These modern perfumers are creating scented holograms that are pure labors of love and precision. We sampled works by three perfumers currently creating cold enfleurages.  First up was “Tuberose” extrait from Dabney Rose. Currently Dabney is working on a new fragrance line (TBA) but she is a long-time highly respected producer of hydrosols and enfleurage. There are many versions of tuberose yet all our experience with CO2 extractions have been dark and sometimes muddy floral scents, like a beefsteak tomato in the middle of an otherwise mouth-watering salad. Dabney’s tuberose was multi-dimensional, literally a complete perfume with a top, heart and base note but without the evaporation curve, all three aspects coexisted harmoniously throughout the wearing and a strong sense of depth was always present. Our whistle was wetted for more.

carmel boheme

Carmel Boheme By Shelley Waddington  (Read  former Sr Editor Ida Meister's  Review here)

Shelley and Sophia generally use these floral holograms to beautifully gild and give lift to perfumes rather than as the centerpiece of the fragrance. What hedione and ultrazur  attempt to do for synthetic perfumes. We were stunned by En Voyage’s ambitious Carmel Boheme perfume which totally maxes out the cold fat experience with a heart accord created with enfleurages of gardenia, tuberose, and jasmine. Divine overkill, these floral notes are so thick that they practically smother the base of amber and labdanum, and since when did you have to fight a coating of flowers to reach these rich notes? It kind of reminded us of eating a soufflé, where you really have to poke at the shell to see what else lurks within.

Frangipani and Jasmine grandiflora

Pink frangipani and Jasmine grandiflora

African Aromatics’ Melody is a very soft floral featuring Turkish rose and vanilla, but the boiler-maker icing on the cake is a syrupy dollop of pink frangipani enfleurage that serves as a scintillating counterpoint to the otherwise classic concoction. Wearing it conjured wicked thoughts of riding in the back of a limo in Vegas at twilight with twins in mink stoles on either side of us.

pickinggingerlilies sophia

Sophia Shuttleworth of African Aromatics  (a member of the Natural Perfumer's Guild)

Cold fat florals are an extreme labor of love and devotion between a perfumer and her flowers – women did the laborious work of enfleurage back in the day and continue to carry the torch today. The scented breath of thousands of flowers is transformed into highly charged particles which are then unleashed on other essences selected by the artisan perfumer to create luscious fragrance jungles and unique terroirs. These are fascinating and in some ways familiar places we have never been until now.
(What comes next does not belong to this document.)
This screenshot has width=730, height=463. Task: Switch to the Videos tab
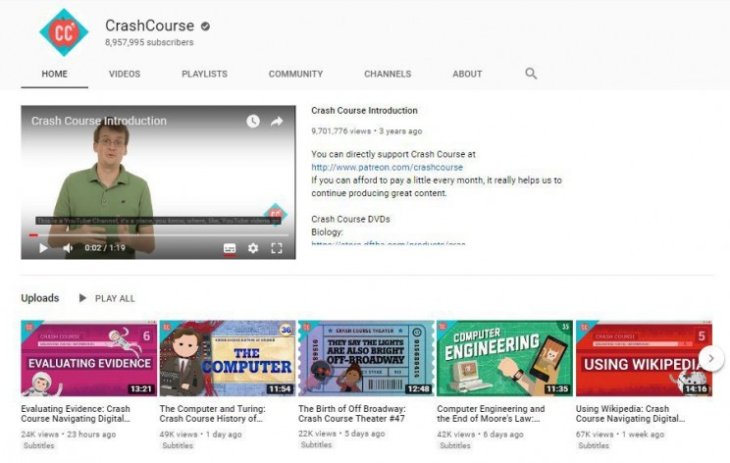click(124, 74)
Writer's Note: On a more practical plane, be sure to check out Sophia’s website which is a veritable encyclopedia of info about the history of perfume on the African continent with great attention to enfleurage.
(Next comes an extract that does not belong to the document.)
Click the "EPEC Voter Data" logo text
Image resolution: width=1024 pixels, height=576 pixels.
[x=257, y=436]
David Falsberg, Contributor and Perfumer for Phoenicia Perfumes

Editor's Note: Headspace technology is a method of “capturing” the odor of a substance using an apparatus resembling a bell-jar. This allows perfumers to mimic the notes of flowers, plants, and foods which do not lend themselves otherwise to extraction. Also special thanks to Sophia for inspiring us with her beautiful Pinterest Pins "A fragrant world" 

melody african aromatics perfume enfleurage

Thanks to the generosity of Sophia Shuttleworth, we have a 12 ml flacon of African Aromatics Melody, thanks to Dabney Rose we are offering a precious 1 ml of tuberose extrait obtained from enfleurage and from Shelley Waddington, a generous sample of Carmel Boheme for one worldwide reader. To be eligible, please leave a comment about what you learned in this perfumer's workshop on enfleurage. Draw closes November 18, 2013.

 

We announce the winners only on site and on our Facebook page, so Like Cafleurebon and use our RSS option…or your dream prize will be just spilled perfume.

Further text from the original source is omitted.